During the speech, Gensler appeared to express interest in exchange-traded funds (ETFs) tied to bitcoin futures, referring to CME.
“I anticipate that there will be filings with regard to exchange-traded funds (ETFs) under the Investment Company Act (’40 Act). When combined with the other federal securities laws, the ’40 Act provides significant investor protections,” he said. “Given these important protections, I look forward to the staff’s review of such filings, particularly if those are limited to these CME-traded bitcoin futures.”
Looking to Congress
Ultimately, Gensler is hoping for Congress to grant the SEC additional powers and resources as it expands its oversight of the crypto, according to the speech.
“Certain rules related to crypto assets are well-settled. The test to determine whether a crypto asset is a security is clear,” said Gensler. “There are some gaps in this space, though: We need additional Congressional authorities to prevent transactions, products, and platforms from falling between regulatory cracks.
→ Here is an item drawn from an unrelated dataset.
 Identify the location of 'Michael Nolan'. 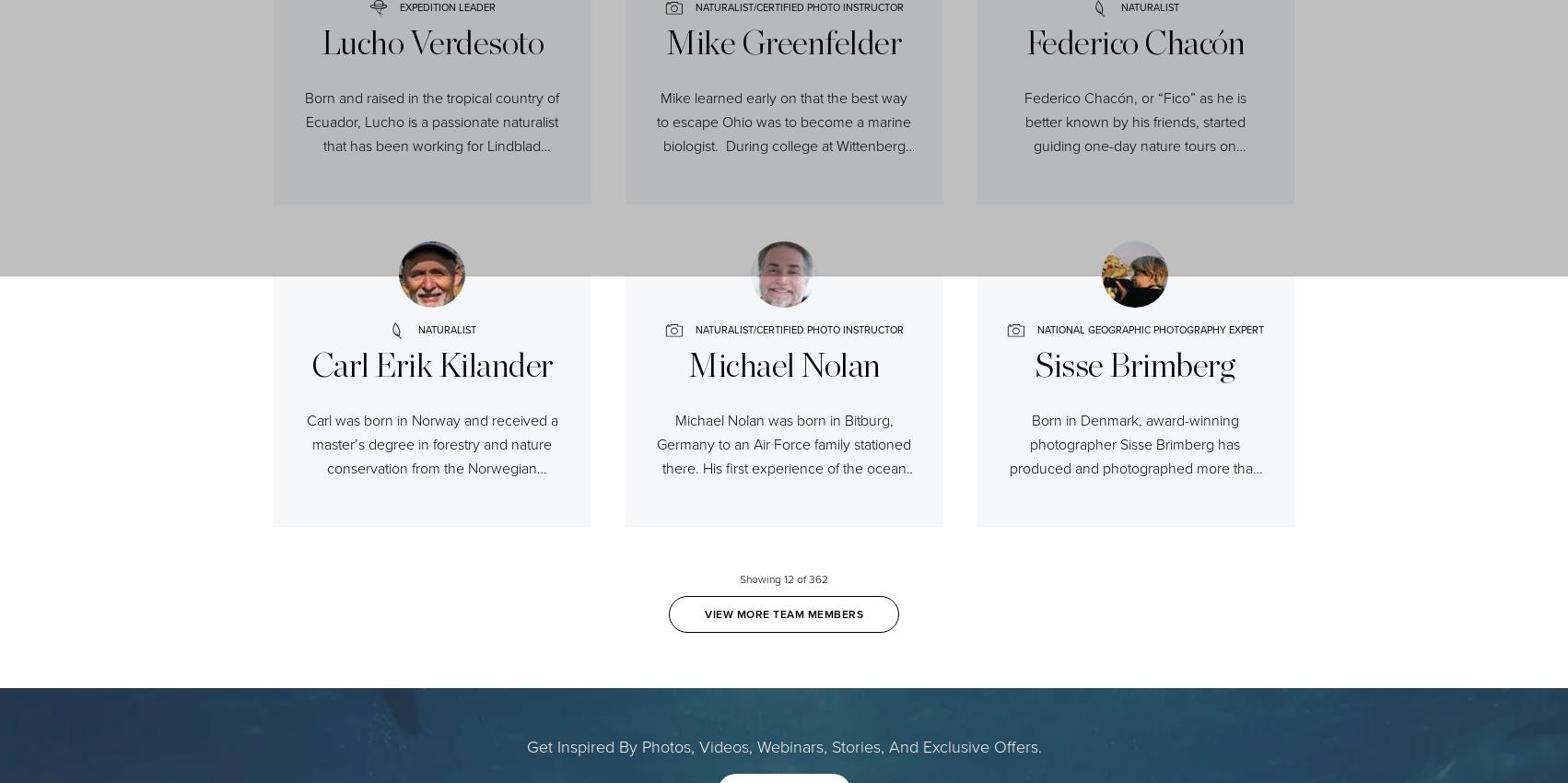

We also need more resources to protect investors in this growing and volatile sector.”
He went on to say:
“In my view, the legislative priority should center on crypto trading, lending, and DeFi platforms. Regulators would benefit from additional plenary authority to write rules for and attach guardrails to crypto trading and lending.”
How the process for obtaining those resources and authorities remains to be clear. Senators are currently debating the scope of tax reporting requirements for crypto “brokers” as part of a billion-dollar infrastructure bill. Last week, Rep. Don Beyer (D-VA) filed a far-reaching bill focused on the regulation of digital assets and stablecoins.
Gensler reinvoked the topic of national security as his prepared remarks came to a close.
“Right now, large parts of the field of crypto are sitting astride of — not operating within — regulatory frameworks that protect investors and consumers, guard against illicit activity, ensure for financial stability, and yes, protect national security,” he said. “Standing astride isn’t a sustainable place to be. For those who want to encourage innovations in crypto, I’d like to note that financial innovations throughout history don’t long thrive outside of our public policy frameworks.”